I did, and yeah, that’s the conclusion I came to. it was a RWD truck so it was probably done with a new brake rotor.

Found out the hard way when I tried to change a left front flat on my '56 Pontiac. Wrestled with it for a while, then I seemed to vaguely remember backward threads…sure 'nuff, it worked.

The flip side of this is when people try to describe the sense of a helix as “clockwise” or “counterclockwise”. One of the physics labs here is on electromagnetic induction, and the students have to describe which way their solenoid coil is wound. One of these days, I’ll figure out a way to ask that question that the students can actually understand, and understand why “clockwise” isn’t an answer to the question.

My kid’s water pens (you screw off the tip to refill the reservoir with water) are reverse threaded. Every time I have to refill one, I stand there for about five minutes trying to unscrew it the wrong way. It’s like I’ve suddenly turned into Homer Simpson.

Maybe it’s so a slightly older kid who’s worked out normal unscrewing can’t open the pen and dump the water everywhere.

Underground Valves in the Water Industry are almost always reverse-threaded. I am not entirely sure why that would be, but all the valves on the grounds of the five plants where I’ve worked were that way.

And even after all these years, I still need to use the “Right-Hand Rule” to remind myself when tightening or loosening bolts, screws or whatever. RHR: curl the fingers of your right hand in the direction you are turning the screw (or whatever) and your extended thumb points in the direction it will advance.

Because you weren’t looking at it from the object’s point of view, and you were privileging a certain direction as “up”!

From the point of view of a person standing on the rotating object, the counter-clockwise direction is a left turn, and the clockwise direction is right.

Consider a person running around the block. If she is running clockwise, she will make 4 right turns. If she is running clockwise in a circle, she will be turning right continuously. If she is standing on a (very large) nut that is being turned clockwise using an enormous wrench, she will experience this as being turned to the right.

This terminology is used in aviation. If a pilot is flying a clockwise pattern (circuit), this is called a “right-hand circuit”, because all of the turns are right turns.

So the relationship between “clockwise” and “right” is very natural.

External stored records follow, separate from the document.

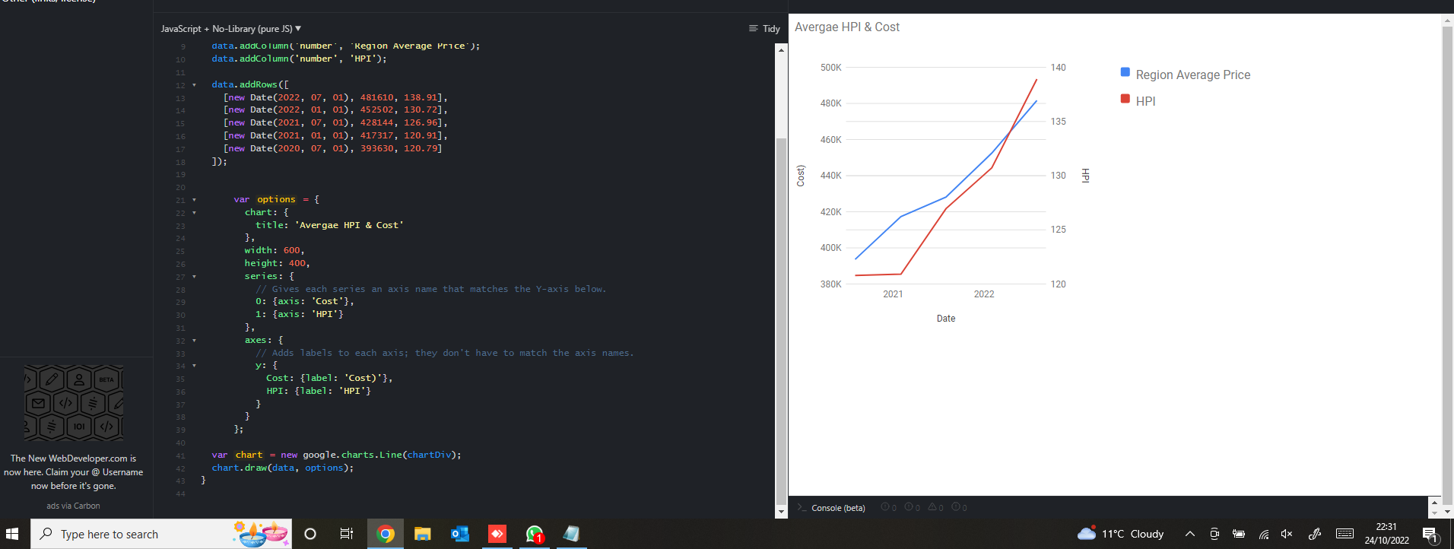Collapse the series block at line 27
The image size is (1454, 549).
194,277
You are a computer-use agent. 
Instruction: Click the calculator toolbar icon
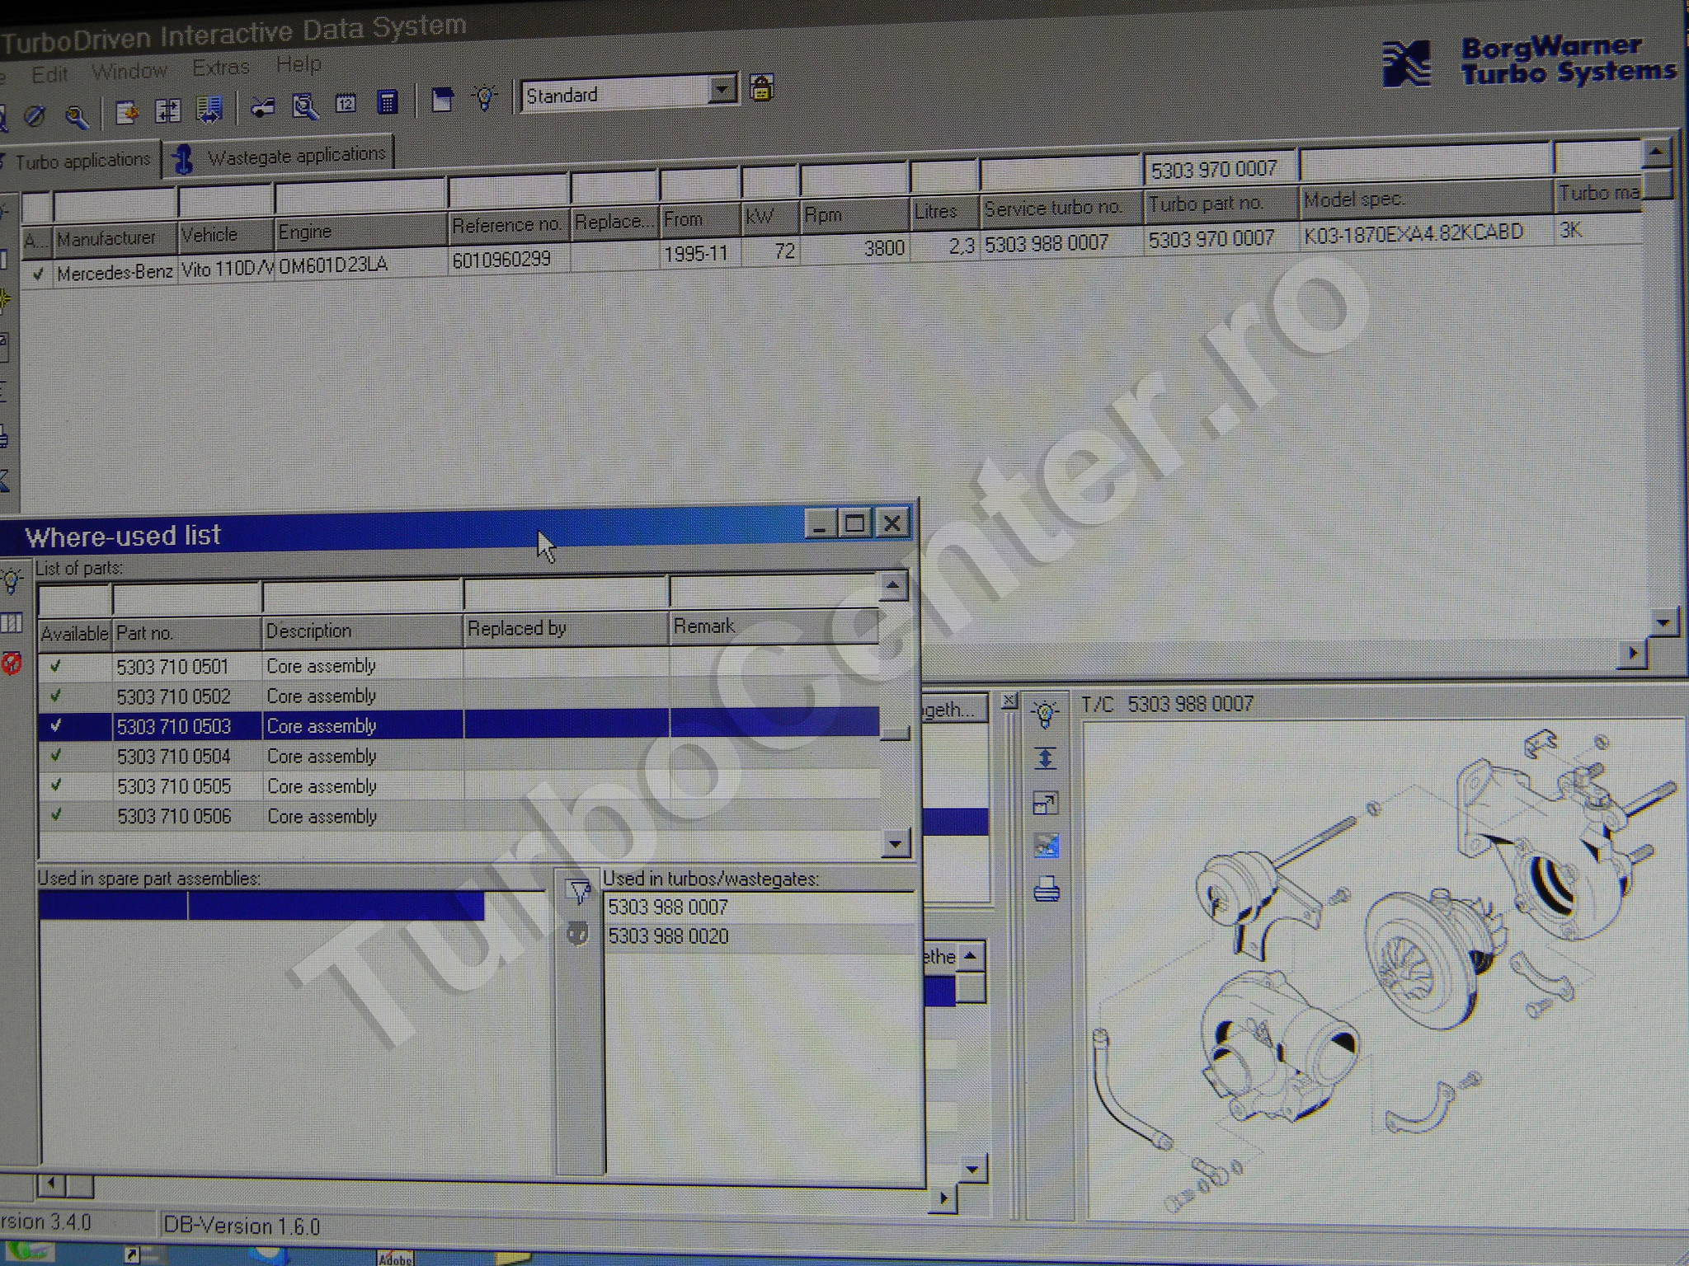(x=387, y=102)
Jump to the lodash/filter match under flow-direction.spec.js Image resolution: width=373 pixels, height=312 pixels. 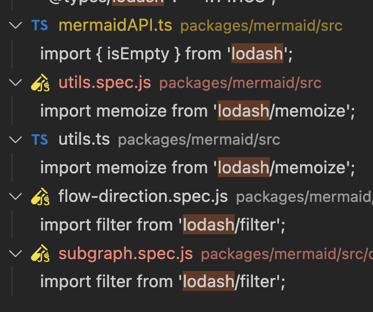click(163, 225)
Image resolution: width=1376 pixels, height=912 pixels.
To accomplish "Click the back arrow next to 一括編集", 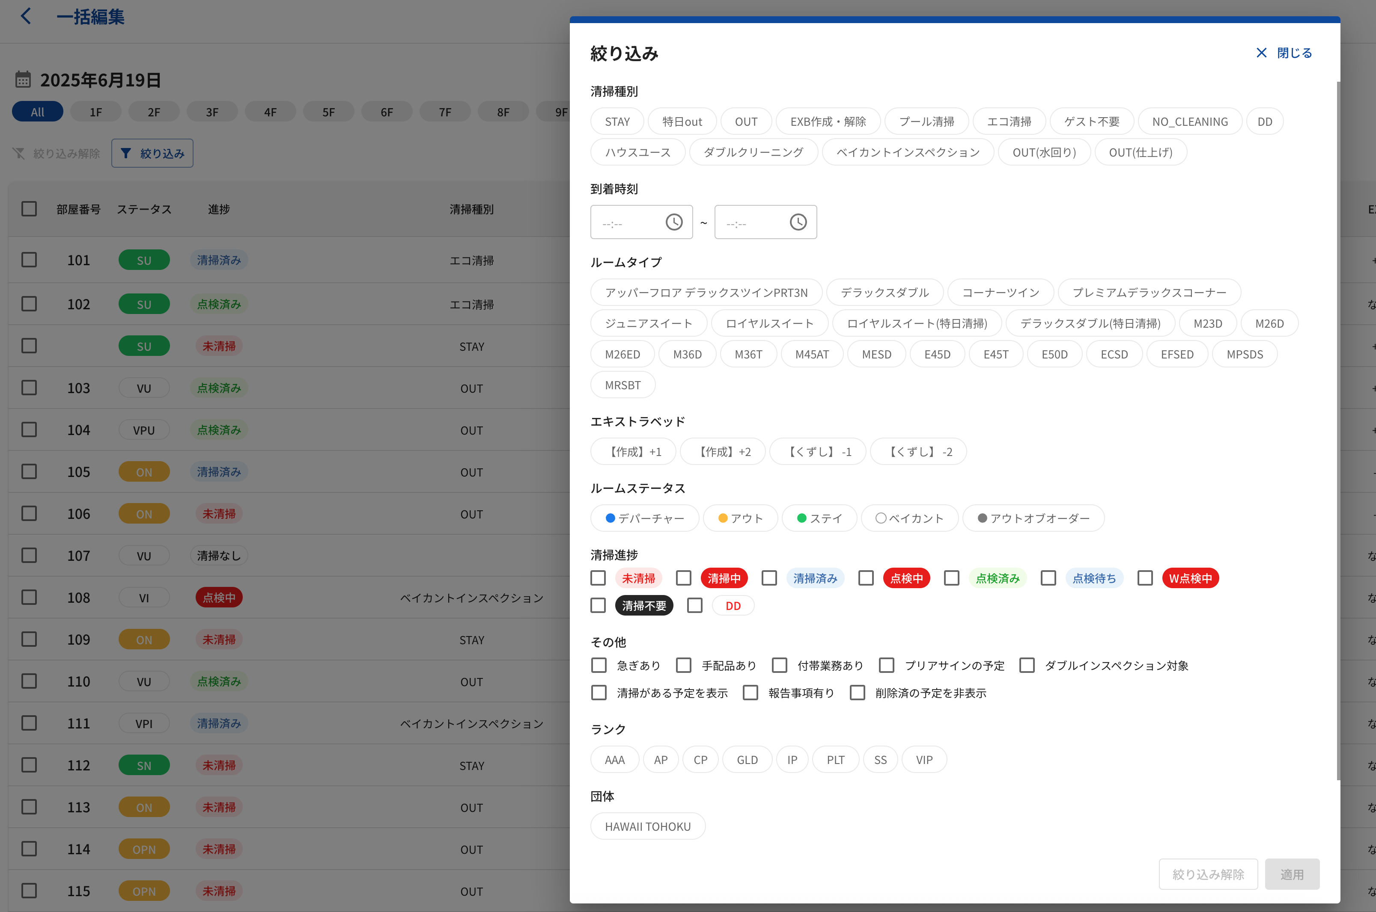I will coord(26,16).
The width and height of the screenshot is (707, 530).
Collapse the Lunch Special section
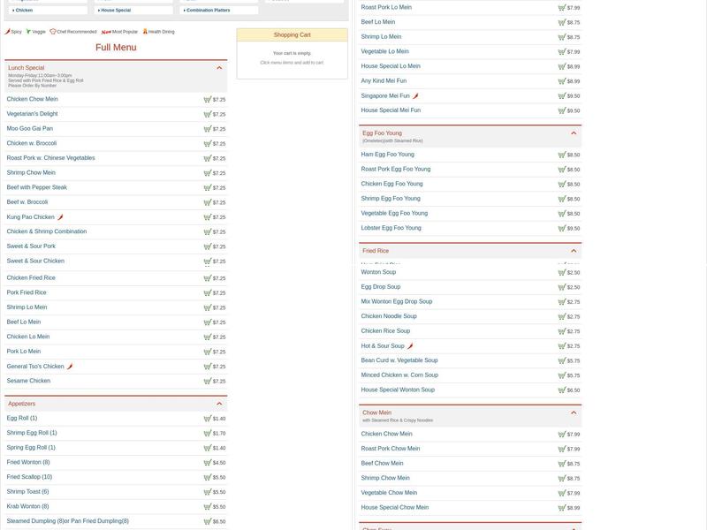pos(219,68)
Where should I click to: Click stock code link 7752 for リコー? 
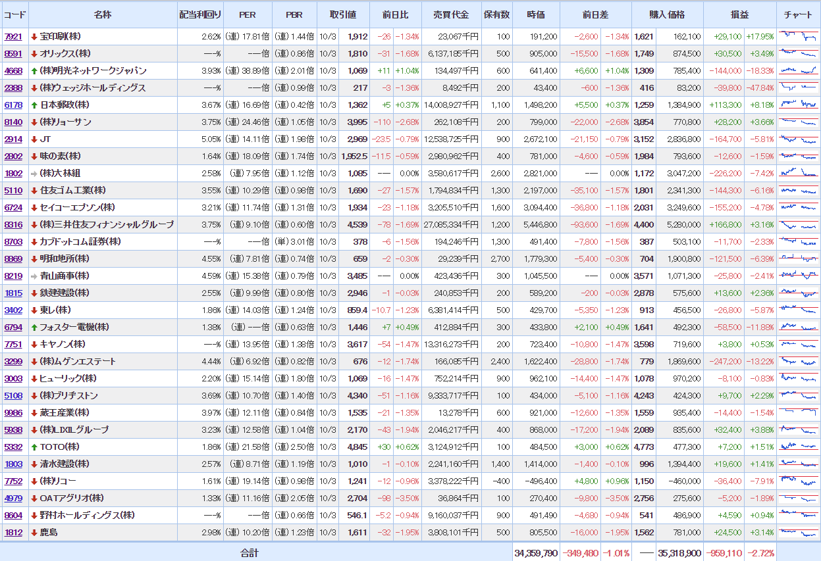[x=13, y=481]
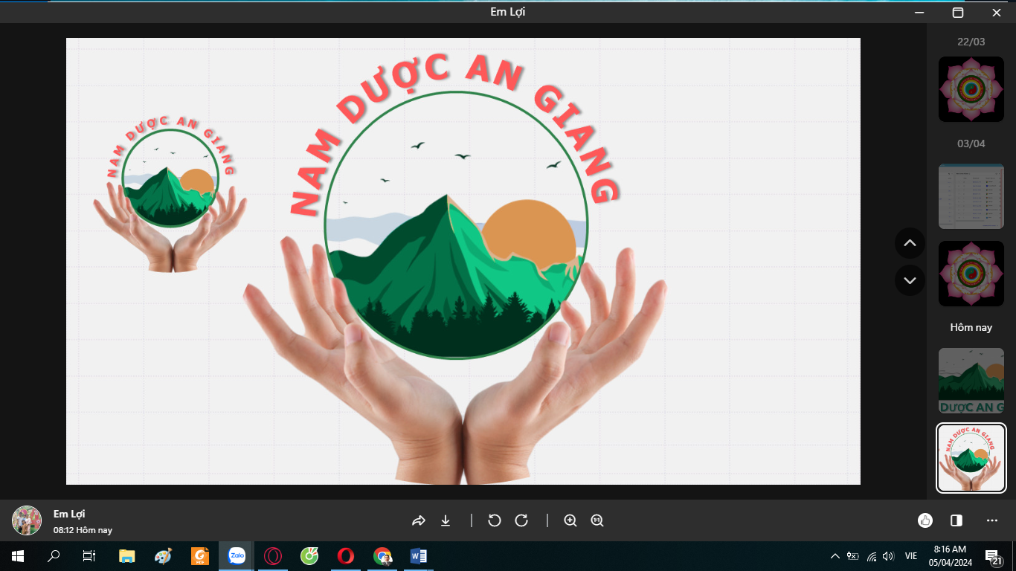Go to previous image with up chevron

click(x=910, y=243)
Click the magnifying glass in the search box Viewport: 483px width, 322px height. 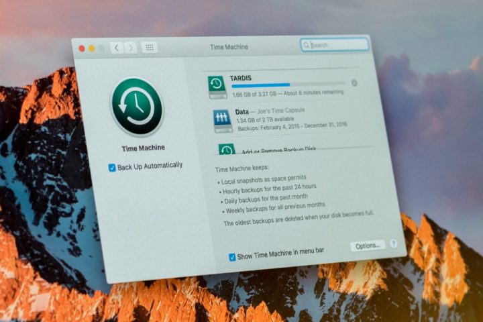coord(307,45)
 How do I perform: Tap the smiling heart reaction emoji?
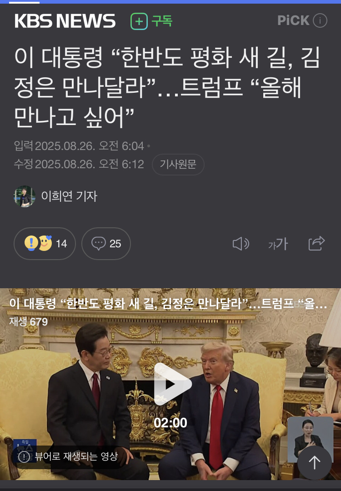pos(45,243)
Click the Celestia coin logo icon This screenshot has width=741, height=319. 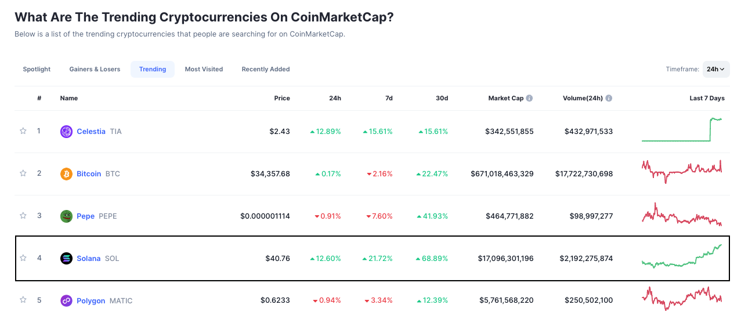66,132
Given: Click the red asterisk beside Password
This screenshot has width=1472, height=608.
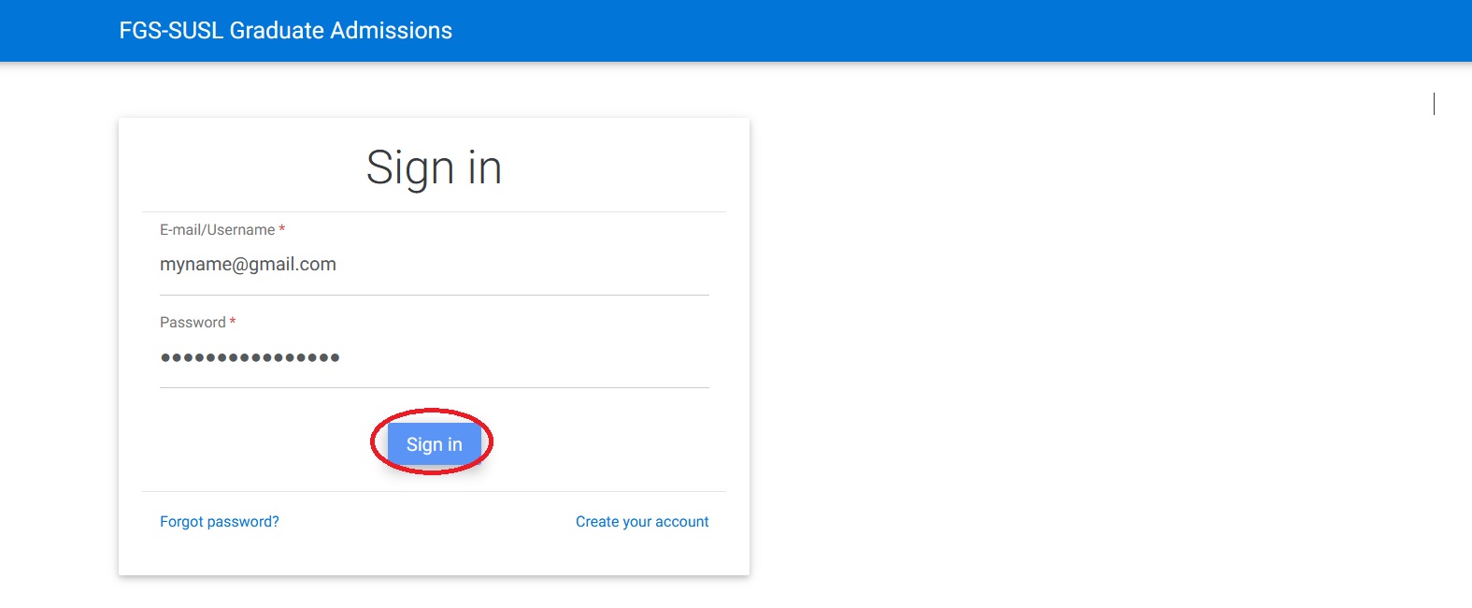Looking at the screenshot, I should [x=233, y=322].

The fittings on propane tanks are reversed. I always thought this was so weekend handymen were less likely to blow themselves up with fittings made from random junk.

I’m not 100% sure on that specific case, but things like that are generally standards so you can’t connect the wrong tank of stuff to the wrong equipment; e.g. a propane tank to something expecting natural gas. Oxy-Acetylene torches are like this too; one hose is left-hand thread, the other right-hand so you can’t mix them up.